Optimize computation orders by pengwa · Pull Request #13672 · microsoft/onnxruntime

pengwa · 2022-11-16T14:11:36Z

Optimize computation orders

In Roberta/Electra, when ClassificationHead is used, there is slicing operation on features on sequence_length dimensions, then loss calculations only depend on this sliced data. This is a slicing at axis 1. Before slicing the shape is [batch, sequence_length, hidden], after slicing, it becomes [batch , hidden_stage]

We had opportunities to bring this slicing earlier as much as possible, by passing through simple elementwise ops (like Add/Div), or Layernorm/Softmax(if their reduce axis is after the slicing axis), or even MatMul's the left operand (if only it did not affect the last dims).

For operators like Reshape/Transpose, it is special since they have either data specified (after slicing we need update), or they have perm specified, which requires the input rank remain unchanged.
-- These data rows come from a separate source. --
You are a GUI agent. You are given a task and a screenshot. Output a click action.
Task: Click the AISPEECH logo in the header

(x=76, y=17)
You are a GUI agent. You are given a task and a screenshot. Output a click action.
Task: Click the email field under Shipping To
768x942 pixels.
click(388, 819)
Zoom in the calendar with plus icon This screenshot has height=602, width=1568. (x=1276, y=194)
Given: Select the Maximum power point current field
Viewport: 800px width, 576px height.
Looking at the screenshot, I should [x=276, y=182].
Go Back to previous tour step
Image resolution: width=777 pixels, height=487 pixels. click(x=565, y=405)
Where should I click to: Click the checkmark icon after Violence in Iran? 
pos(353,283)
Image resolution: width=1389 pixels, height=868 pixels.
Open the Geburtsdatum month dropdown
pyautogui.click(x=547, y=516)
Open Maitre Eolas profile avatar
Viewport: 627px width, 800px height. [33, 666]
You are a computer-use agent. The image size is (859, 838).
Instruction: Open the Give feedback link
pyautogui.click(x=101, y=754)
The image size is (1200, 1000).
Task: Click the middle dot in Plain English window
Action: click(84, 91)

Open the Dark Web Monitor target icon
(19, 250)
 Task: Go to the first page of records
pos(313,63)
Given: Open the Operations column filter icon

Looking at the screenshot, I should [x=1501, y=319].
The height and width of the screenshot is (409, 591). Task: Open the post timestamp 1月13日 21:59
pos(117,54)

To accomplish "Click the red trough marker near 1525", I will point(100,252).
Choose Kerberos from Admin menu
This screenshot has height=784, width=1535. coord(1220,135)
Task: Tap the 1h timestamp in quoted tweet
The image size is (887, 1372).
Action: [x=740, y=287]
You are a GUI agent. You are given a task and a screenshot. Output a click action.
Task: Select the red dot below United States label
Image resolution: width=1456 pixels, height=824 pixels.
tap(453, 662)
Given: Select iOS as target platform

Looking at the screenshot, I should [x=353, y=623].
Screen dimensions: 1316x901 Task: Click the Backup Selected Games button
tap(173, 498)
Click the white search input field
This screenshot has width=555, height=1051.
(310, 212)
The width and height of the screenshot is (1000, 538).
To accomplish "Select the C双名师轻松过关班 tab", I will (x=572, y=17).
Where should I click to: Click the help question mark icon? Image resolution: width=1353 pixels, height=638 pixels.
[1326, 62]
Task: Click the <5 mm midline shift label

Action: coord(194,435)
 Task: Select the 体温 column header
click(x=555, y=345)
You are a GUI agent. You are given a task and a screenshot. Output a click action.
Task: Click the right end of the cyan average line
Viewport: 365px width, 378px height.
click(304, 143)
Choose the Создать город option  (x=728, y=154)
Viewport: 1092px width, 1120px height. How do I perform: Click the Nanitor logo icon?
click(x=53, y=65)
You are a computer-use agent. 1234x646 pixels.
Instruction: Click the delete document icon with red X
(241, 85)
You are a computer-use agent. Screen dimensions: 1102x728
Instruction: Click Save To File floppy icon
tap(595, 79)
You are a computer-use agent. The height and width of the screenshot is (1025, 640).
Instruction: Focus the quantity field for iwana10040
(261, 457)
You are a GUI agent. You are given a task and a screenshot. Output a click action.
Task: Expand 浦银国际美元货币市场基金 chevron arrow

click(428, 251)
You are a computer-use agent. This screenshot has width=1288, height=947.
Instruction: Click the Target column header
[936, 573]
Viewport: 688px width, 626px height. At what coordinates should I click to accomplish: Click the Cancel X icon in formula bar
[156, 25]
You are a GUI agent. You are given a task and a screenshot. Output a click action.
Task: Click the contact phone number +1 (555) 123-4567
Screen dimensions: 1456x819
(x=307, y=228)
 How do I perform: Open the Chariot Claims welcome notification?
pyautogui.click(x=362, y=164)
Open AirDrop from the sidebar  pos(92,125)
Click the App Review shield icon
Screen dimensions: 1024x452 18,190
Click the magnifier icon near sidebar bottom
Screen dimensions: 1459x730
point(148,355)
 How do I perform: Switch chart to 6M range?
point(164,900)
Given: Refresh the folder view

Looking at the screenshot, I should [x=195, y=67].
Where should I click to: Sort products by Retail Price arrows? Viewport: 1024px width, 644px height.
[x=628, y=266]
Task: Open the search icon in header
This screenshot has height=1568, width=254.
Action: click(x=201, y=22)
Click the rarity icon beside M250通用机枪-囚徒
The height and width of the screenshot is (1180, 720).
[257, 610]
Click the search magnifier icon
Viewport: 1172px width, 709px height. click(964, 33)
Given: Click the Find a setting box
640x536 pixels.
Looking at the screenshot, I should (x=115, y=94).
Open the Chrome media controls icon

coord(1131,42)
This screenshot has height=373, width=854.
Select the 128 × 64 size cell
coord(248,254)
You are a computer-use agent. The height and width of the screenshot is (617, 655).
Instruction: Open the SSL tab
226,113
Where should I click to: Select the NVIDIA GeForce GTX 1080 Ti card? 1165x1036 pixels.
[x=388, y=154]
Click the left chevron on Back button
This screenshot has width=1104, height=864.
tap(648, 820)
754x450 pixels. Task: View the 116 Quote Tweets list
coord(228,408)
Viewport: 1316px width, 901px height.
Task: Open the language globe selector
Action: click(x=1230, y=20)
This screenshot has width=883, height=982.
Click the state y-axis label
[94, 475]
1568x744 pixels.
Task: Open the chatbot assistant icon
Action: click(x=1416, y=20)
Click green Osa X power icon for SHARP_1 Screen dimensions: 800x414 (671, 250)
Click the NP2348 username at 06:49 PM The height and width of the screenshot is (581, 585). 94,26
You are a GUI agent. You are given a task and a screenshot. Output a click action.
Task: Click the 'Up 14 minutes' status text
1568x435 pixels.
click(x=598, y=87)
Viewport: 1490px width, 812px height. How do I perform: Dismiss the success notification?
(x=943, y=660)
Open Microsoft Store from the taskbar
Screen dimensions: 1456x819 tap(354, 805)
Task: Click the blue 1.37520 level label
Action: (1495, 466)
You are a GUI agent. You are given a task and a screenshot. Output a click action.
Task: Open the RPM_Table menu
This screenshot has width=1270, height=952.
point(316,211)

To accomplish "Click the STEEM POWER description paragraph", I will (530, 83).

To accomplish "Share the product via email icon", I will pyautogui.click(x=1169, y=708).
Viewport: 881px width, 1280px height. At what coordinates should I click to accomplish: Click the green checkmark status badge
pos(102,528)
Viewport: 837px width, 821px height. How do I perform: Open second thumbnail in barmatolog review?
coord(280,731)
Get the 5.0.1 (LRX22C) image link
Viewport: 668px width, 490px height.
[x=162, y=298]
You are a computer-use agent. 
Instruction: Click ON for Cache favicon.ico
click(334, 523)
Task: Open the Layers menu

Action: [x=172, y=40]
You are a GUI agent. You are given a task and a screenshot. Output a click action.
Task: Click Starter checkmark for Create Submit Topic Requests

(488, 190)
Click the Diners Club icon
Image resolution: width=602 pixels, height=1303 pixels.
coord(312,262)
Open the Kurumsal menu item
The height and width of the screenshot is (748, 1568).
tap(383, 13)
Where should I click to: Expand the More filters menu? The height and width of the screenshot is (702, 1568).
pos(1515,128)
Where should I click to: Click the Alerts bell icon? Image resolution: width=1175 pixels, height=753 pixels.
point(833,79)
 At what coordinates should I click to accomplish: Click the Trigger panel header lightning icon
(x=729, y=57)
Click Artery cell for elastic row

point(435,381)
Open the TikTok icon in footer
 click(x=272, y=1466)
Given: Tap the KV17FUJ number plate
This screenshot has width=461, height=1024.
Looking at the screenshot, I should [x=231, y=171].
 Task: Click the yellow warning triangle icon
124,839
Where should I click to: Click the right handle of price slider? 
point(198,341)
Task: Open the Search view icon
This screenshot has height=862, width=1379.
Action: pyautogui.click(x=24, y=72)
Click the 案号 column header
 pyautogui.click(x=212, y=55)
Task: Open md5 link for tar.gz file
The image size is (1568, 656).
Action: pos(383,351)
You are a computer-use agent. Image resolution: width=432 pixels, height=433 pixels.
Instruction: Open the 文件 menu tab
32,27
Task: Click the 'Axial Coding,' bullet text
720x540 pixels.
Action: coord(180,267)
So for those kinds of operators, we can remain the original rank, but just leave the sliced dim to be 1, after the compute completed, we do a Squeeze.

class RobertaClassificationHead(nn.Module):
    """Head for sentence-level classification tasks."""

    def __init__(self, config):
        super().__init__()
        self.dense = nn.Linear(config.hidden_size, config.hidden_size)
        classifier_dropout = (
            config.classifier_dropout if config.classifier_dropout is not None else config.hidden_dropout_prob
        )
        self.dropout = nn.Dropout(classifier_dropout)
        self.out_proj = nn.Linear(config.hidden_size, config.num_labels)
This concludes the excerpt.